Thiopurines have sustained long-term effectiveness in patients with inflammatory bowel disease which is independent of disease duration at initiation: A propensity score matched analysis
Mukesh Kumar Ranjan, Peeyush Kumar, Sudheer Kumar Vuyyuru, Bhaskar Kante, Sandeep K Mundhra, Rithvik Golla, Shubi Virmani, Raju Sharma, Peush Sahni, Prasenjit Das, Mani Kalaivani, Ashish Datt Upadhyay, Govind Makharia, Saurabh Kedia, Vineet Ahuja- Gastroenterology
- General Medicine
Abstract
Background and Aims
Thiopurines are viable option for the treatment of inflammatory bowel disease (IBD) in resource limited countries. However, data on the effect of disease duration at thiopurines initiation on long-term effectiveness is limited.
Method
We performed a propensity matched analysis of a retrospective cohort of patients with ulcerative colitis (UC) and Crohn’s disease (CD). Patients initiated on thiopurines early in the disease course (≤2 years) were compared to those started late (>2 years). Effectiveness defined as no requirement for hospitalization, anti-TNF agents, surgery, and minimum steroid requirement (≤ 1 steroid course in 2years) during follow-up.
Results
Nine-hundred eighty-eight (UC:720, CD:268) patients were included [(male: 665 (60.8%), median age: 40(32-51) years, median follow up: 40 (19-81) months]. Overall effectiveness at 5 and 10 years was 79% and 72% in UC, and 69% and 63% in CD respectively. After propensity score matching, there was no difference in 5- and 10-year effectiveness between early and late thiopurine initiation groups either for UC (81% and 80% vs. 82% and 74%; p=0.92) or CD (76% and 66% vs. 72% and 51%, p=0.32).

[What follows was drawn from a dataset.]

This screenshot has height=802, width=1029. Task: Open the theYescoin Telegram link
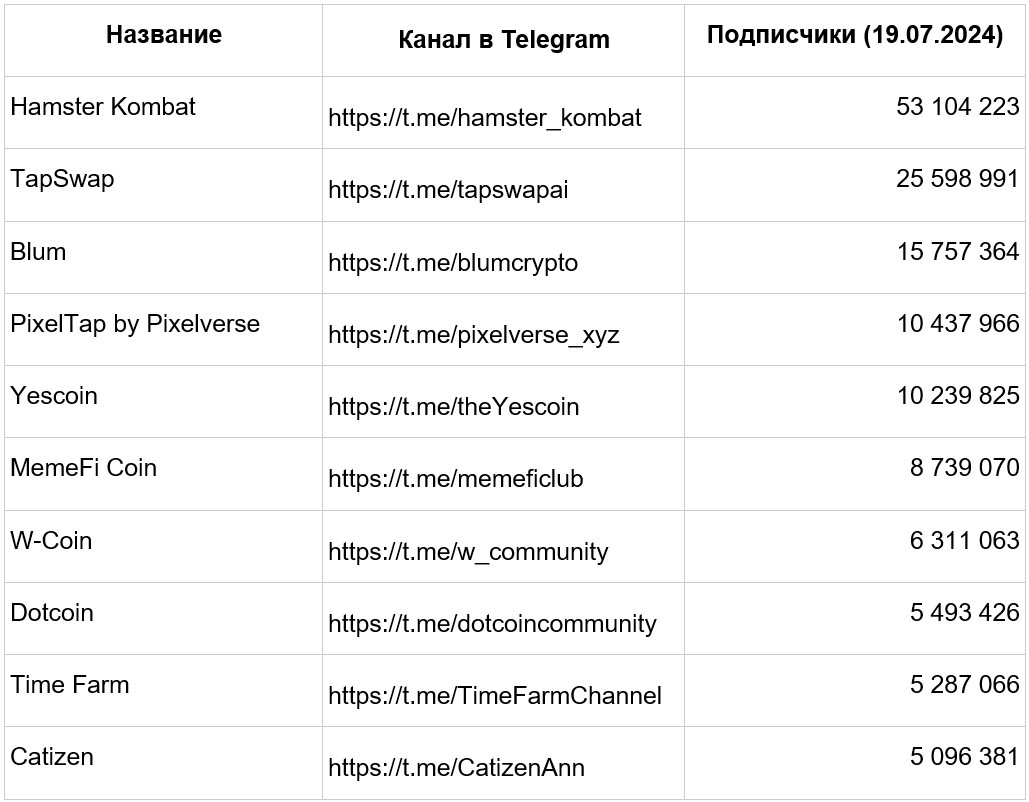point(453,407)
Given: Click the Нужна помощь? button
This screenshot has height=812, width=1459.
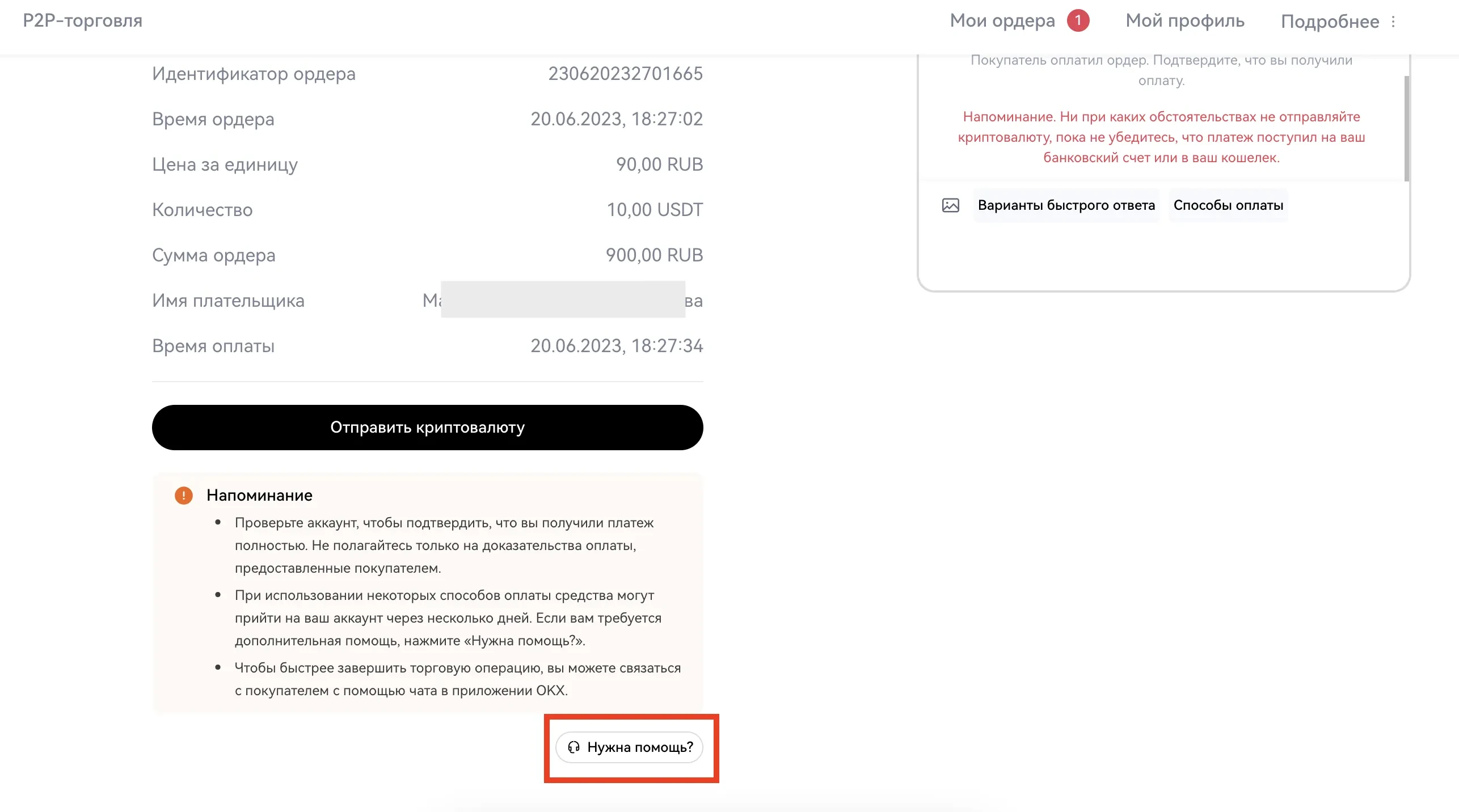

Male sex for UC (negative: HR:0.67, 95% CI:0.45-0.97; p=0.03), and ileal involvement (positive: HR: 3.03, 95% CI:1.32-6.71; p= 0.008), steroid dependent disease (positive: HR: 2.70, 95% CI:1.26-5.68; p= 0.01) and adverse events (negative: HR: 0.47, 95%CI:0.27-0.80; p=0.005) for CD were predictors of thiopurine effectiveness.
Conclusion
Thiopurines have sustained long-term effectiveness in both UC and CD. However, early thiopurine initiation had no better effect on long-term disease outcome compared to late initiation.